Yes, in a HLB environment, users are still assigned a Primary and Secondary Server in the Pool. Just ran the following command a few minutes ago on a Hardware load Balanced Pool (everything Load Balanced) to verify which shows you what the Primary/Secondary Home Servers are for a user in a Pool:
Get-CsUserPoolInfo –Identity “user” | Select-Object –ExpandProperty PrimaryPoolMachinesInPreferredOrder
So if we take a look at the F5 Deployment Guide, I see that the Front End Pool has SNAT enabled for everything which means user always talks to HLB and never the Pool Servers directly. To me, it would seem there would still be a 301 redirect but since the HLB is using SNAT which means the Source IP is being re-written with the F5's IP, that the 301 redirect would go to the F5 and the F5 would start talking to the correct server and then start doing Source IP Affinity to that specific Front End that it was redirected to.
Hi, As primary and backup registrar pools have separate backend databases, please advise how you would make sure that contacts and scheduled conference details are restored during failover/fallback scenarios. Thanks.

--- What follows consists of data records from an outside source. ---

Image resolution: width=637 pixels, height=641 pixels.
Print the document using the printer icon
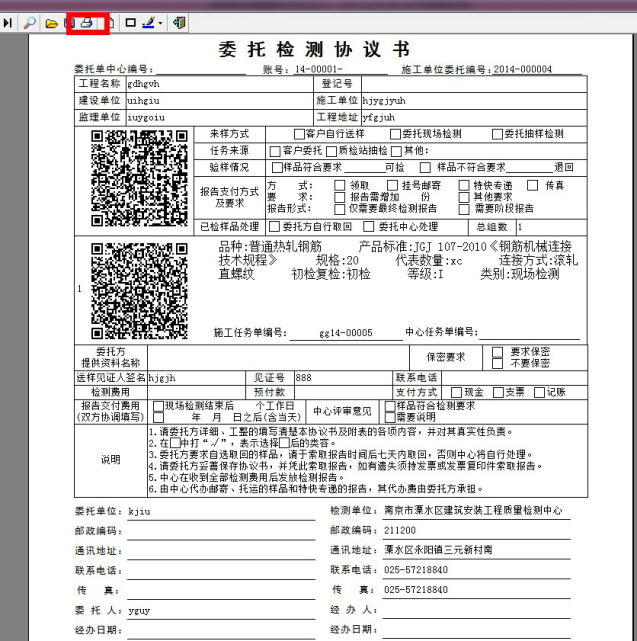(88, 22)
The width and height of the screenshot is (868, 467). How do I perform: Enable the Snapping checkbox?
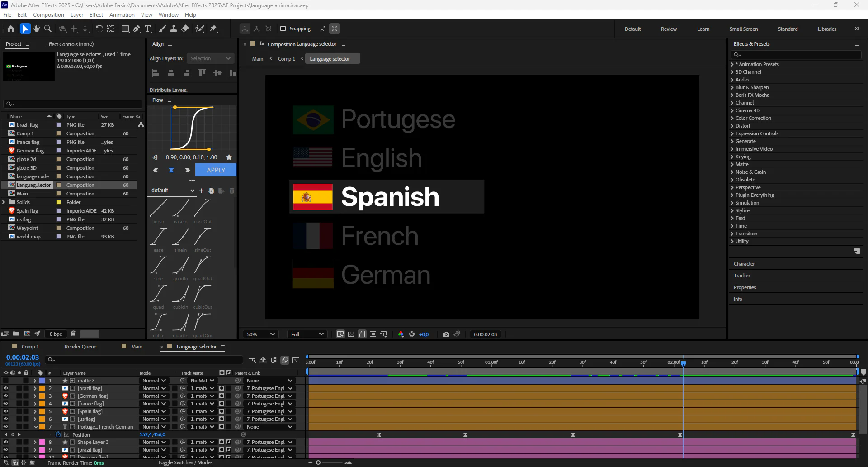[x=283, y=29]
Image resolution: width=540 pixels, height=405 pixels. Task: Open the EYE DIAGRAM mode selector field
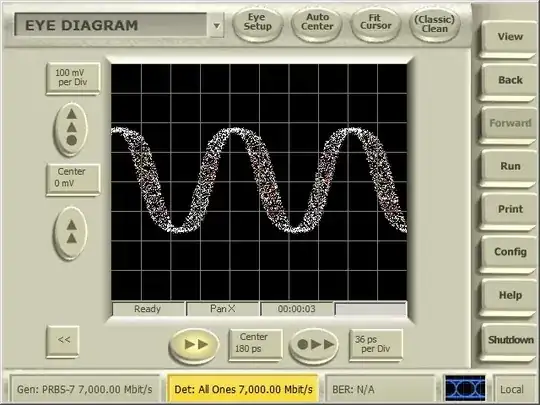pyautogui.click(x=111, y=25)

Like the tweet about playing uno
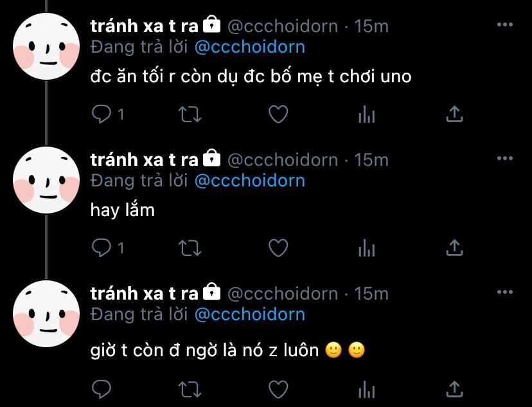(278, 114)
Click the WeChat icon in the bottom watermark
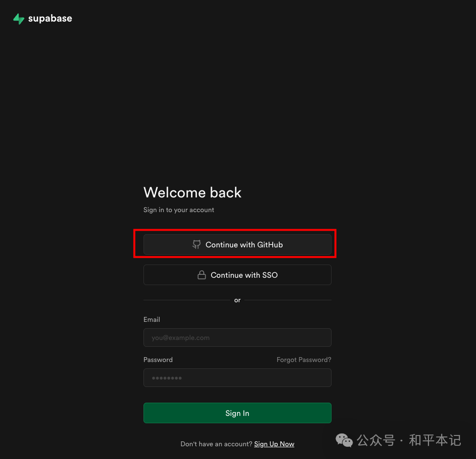476x459 pixels. point(344,440)
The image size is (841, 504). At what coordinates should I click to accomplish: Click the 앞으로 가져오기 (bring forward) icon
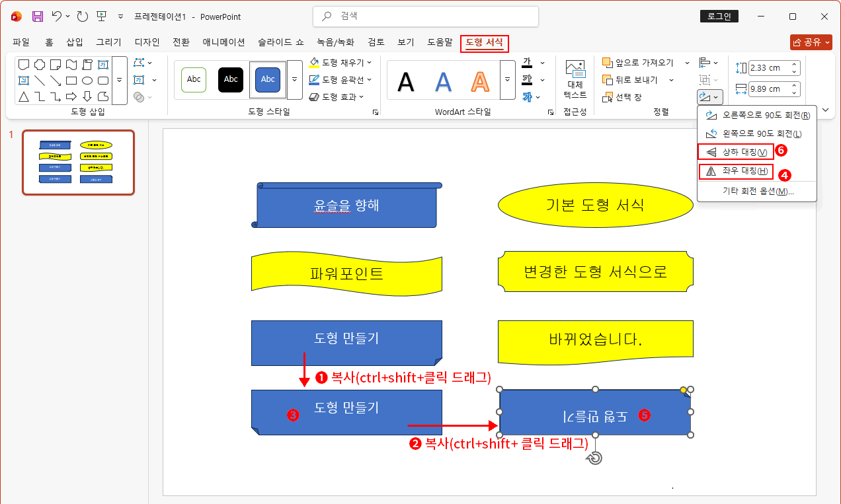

Reddsan, you don't in the traditional sense though there are some ways to cheat. In the documented methods, you would have to deploy Metrosite which is one pool stretched across 2 sites. You must have no more than 20ms across the datacenters to ensure there's no RPC latency problems from Front End to Active SQL Cluster node.
You may want to check out Justin Morris' post here on achieving Site Resilience without breaking the bank as he shows you how to back up some stuff in the primary site and how to restore and forcefully move users to a second pool in the remaining site in case the primary site goes offline. http://www.justin-morris.net/achieving-lync-serve…
Kinda off topic but figured If I posted to an old blog entry I wouldn't get a reply
I've been wondering is it possible for a Lync client to talk to a OCS server?
Just wondering as if its possible then it would make transitioning at some unknown point in the future easier.
Also if so what is required to get it working?
Hi, great series!!
"You absolutely should have at least 2 SRV records with two different weights"
This should be two different priorities
Hi, Nice posts! Very interesting!
I don't understant your last bullet in the Reviewing section, particularely the last sentence : "regardless if you have a Director in your environment or not."
If you have a director, the srv is pointing on it. Even if the user has a Endpointconfiguration.cache file, if the primary register fail, the lync client will perform a dns request for the srv record, then will contact the director server, then will get the primary and the backup registrars, and will connect to the backup registrar. did I miss something??
Thank you!
Nope. Your logic is correct. The point is that you don't want to rely entirely on a director and not have any secondary SRV records.